En voulant lutter contre les abus de certains contribuables, le gouvernement est peut-être allé trop loin. Outre des mesures antifraude fiscale, le dernier projet de loi de finances rectificative pour 2012, présenté mercredi en Conseil des ministres, rend plus difficile le recours à l'apport cession et la donation-cession. Deux mécanismes techniques mais très utilisés par les chefs d'entreprise, les particuliers détenant beaucoup d'actions ou encore les business angels. Autant de catégories de personnes qui vont se retrouver pénalisées.

La donation-cession est un montage notamment utilisé par les chefs d'entreprise n'ayant pas d'enfants souhaitant reprendre la société. Dans ce cas, les dirigeants donnent les titres à leurs enfants, lesquels les revendent rapidement. Ce montage permet de ne pas payer d'impôt sur la plus-value. Les taxes se limitent alors aux droits de donation. «En effet, les enfants, lors de la cession, n'ont pas à acquitter d'impôt sur la plus-value car cette dernière est inexistante: entre la date de donation, point de départ du calcul, et la date de revente, les titres n'ont pas eu le temps de prendre de la valeur», explique Michel Taly, avocat associé chez Arsene Taxand.

Ce système est bien plus efficace que celui consistant à vendre d'abord puis à donner le cash à ses enfants (avec droits de donation à la clé). Car lorsque l'entrepreneur cède ses titres, la plus-value se calcule à partir de la date de création de la société ou d'acquisition des titres. Cette plus-value, importante, est alors taxée à 34,5 %! «Les donations-cessions sont très utilisées par les entrepreneurs dont les enfants ne prendront pas la suite mais aussi par des personnes possédant de gros portefeuilles d'actions et qui souhaitent donner à leurs héritiers», souligne Daniel Gutmann, avocat associé chez CMS Bureau Francis Lefebvre et professeur à l'école de droit de la Sorbonne.

Désormais, du fait de la mesure du projet de loi, les enfants devront conserver les titres pendant deux ans.
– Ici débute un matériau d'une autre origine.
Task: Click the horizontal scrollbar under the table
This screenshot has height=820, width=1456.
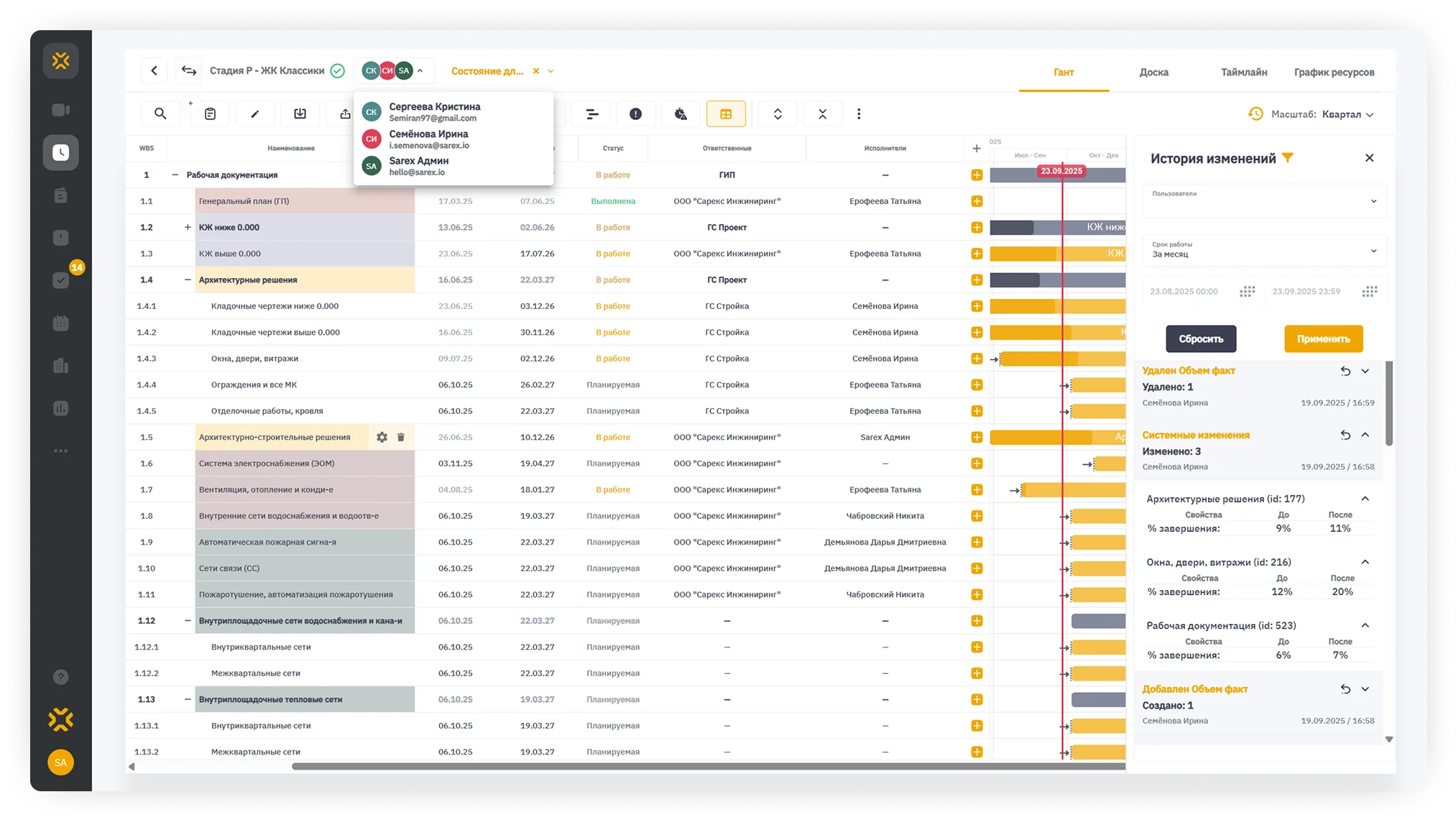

S'ils n'obéissent pas à cette contrainte, le fisc considérera qu'ils auront dégagé une plus-value calculée à partir de la date d'acquisition des titres par... leur père. Autant dire qu'avant d'engager une donation-cession, les membres de la famille devront avoir pleinement confiance les uns envers les autres. Et dans tous les cas, les héritiers devront être plus patients avant de toucher du cash grâce à la revente des titres.

Le projet de loi va également compliquer la vie de l'entrepreneur qui vend jeune sa société et réinvestit dans d'autres entreprises en tant que business angel. Ou alors de ceux qui veulent réallouer leur portefeuille d'actions. Jusqu'à présent, nombreux étaient ceux qui utilisaient l'apport-cession. Plutôt que de payer 34,5 % de prélèvements sur la plus-value en vendant directement leurs titres, ils apportent ces titres à une société, qui les revend ensuite rapidement. Comme pour la donation-cession, ce mécanisme d'apport cession permet de ne pas dégager de plus-value, la société revendant très vite les titres apportés. En outre, pour le contribuable, l'apport à la société se fait en sursis d'imposition. Certes, le particulier ne dispose pas directement du cash, qui est logé dans la société-holding. Mais il peut obtenir des prêts en cash de ce holding ou utiliser le holding pour racheter d'autres actions.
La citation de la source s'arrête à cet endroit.